EXERCISE BRIEF: What you return should match the data below exactly, with no pictures in it.

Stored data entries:
Segment Open

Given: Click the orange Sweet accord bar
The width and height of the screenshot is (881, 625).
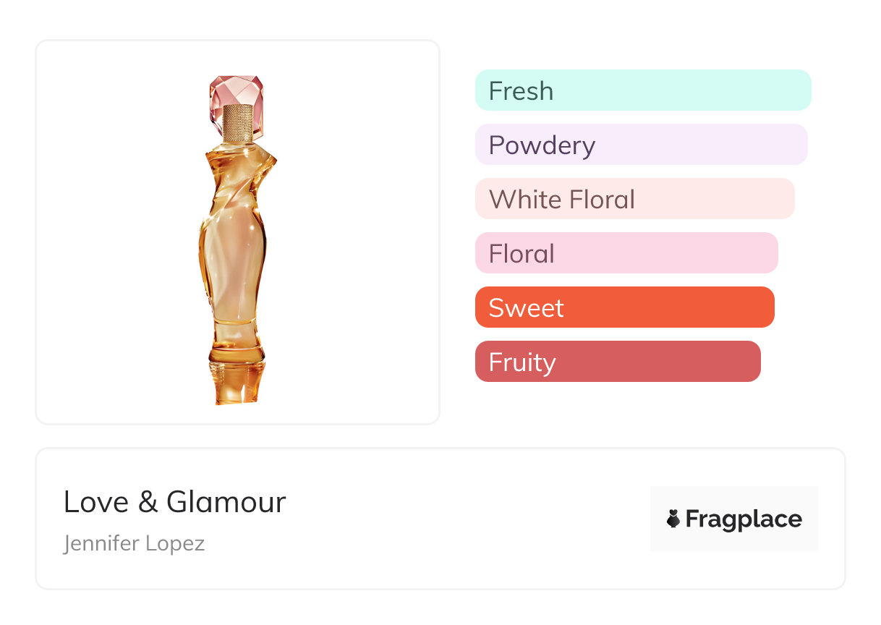Looking at the screenshot, I should point(624,307).
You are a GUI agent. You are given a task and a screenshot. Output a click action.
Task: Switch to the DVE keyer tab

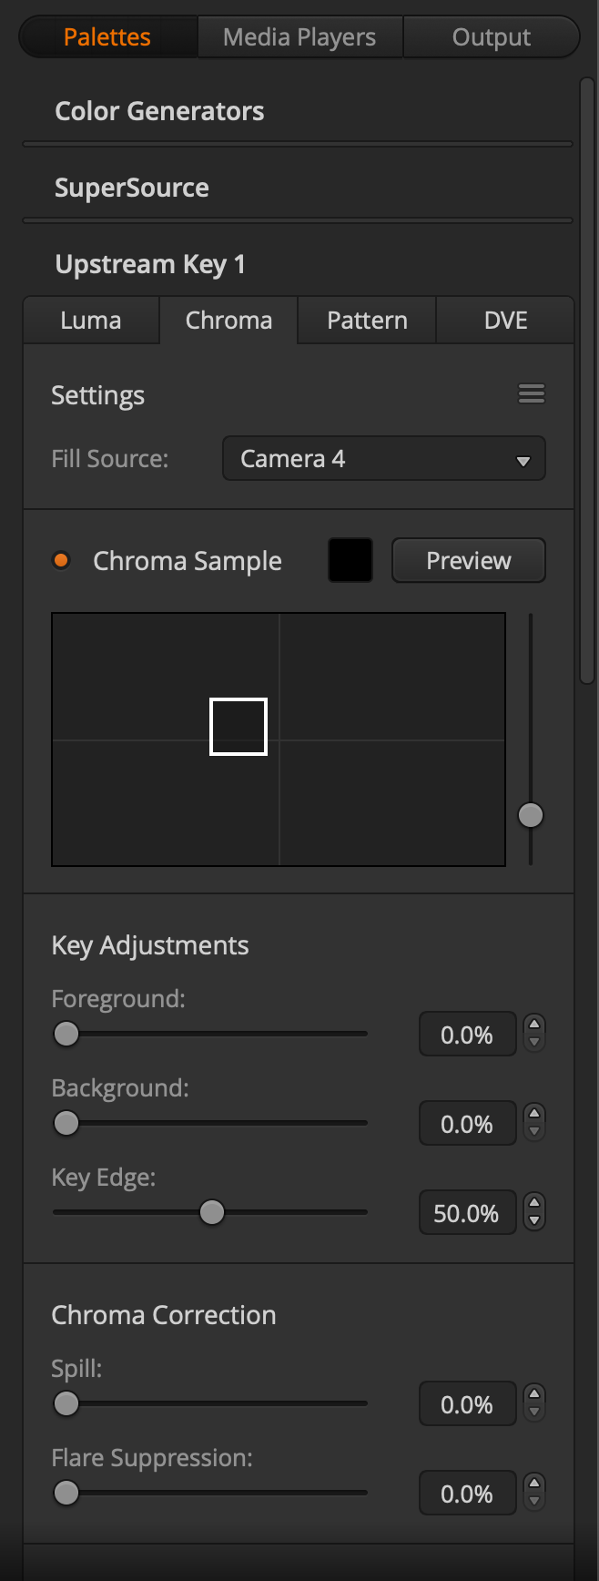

Segment Closed

ANSWER SECTION:
Given: Click the orange Sweet accord bar
The width and height of the screenshot is (881, 625).
Looking at the screenshot, I should point(624,307).
You are a GUI agent. You are given a task and a screenshot. Output a click action.
Task: Switch to the DVE keyer tab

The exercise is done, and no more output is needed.